→ **Exercise instructions**:
Write out, word for word, the line that contains "Click Help next to the Reservoir selector" and each line after it down to the last line of the data below. Include nothing more.

*** Given data Section Begins ***

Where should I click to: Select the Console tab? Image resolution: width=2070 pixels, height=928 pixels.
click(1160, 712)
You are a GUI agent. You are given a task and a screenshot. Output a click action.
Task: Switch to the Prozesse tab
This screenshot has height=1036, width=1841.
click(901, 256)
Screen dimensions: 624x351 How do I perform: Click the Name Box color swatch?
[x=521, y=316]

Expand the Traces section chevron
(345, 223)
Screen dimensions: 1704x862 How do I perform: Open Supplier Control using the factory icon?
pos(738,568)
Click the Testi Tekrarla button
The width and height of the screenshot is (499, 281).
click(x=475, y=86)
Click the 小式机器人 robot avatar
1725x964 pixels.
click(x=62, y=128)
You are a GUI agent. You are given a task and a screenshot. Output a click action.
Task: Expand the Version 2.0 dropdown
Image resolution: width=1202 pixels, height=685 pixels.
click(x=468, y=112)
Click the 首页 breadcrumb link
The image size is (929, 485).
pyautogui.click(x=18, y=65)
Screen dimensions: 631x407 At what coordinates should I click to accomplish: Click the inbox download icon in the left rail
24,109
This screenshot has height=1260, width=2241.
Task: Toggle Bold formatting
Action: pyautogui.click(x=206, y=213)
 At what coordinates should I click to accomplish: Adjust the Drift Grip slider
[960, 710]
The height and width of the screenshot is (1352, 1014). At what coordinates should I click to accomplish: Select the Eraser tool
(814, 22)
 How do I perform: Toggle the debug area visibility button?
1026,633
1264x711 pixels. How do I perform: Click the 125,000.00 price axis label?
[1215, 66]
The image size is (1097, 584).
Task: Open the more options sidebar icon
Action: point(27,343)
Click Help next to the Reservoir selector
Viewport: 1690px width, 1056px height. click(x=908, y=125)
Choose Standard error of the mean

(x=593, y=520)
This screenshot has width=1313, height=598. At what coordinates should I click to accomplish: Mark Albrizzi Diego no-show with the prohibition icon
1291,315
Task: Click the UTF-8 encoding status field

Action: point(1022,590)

*** Given data Section Ends ***

→ **Response area**:
Click Help next to the Reservoir selector
Viewport: 1690px width, 1056px height. click(x=908, y=125)
Choose Standard error of the mean

(x=593, y=520)
This screenshot has width=1313, height=598. At what coordinates should I click to accomplish: Mark Albrizzi Diego no-show with the prohibition icon
1291,315
Task: Click the UTF-8 encoding status field

Action: point(1022,590)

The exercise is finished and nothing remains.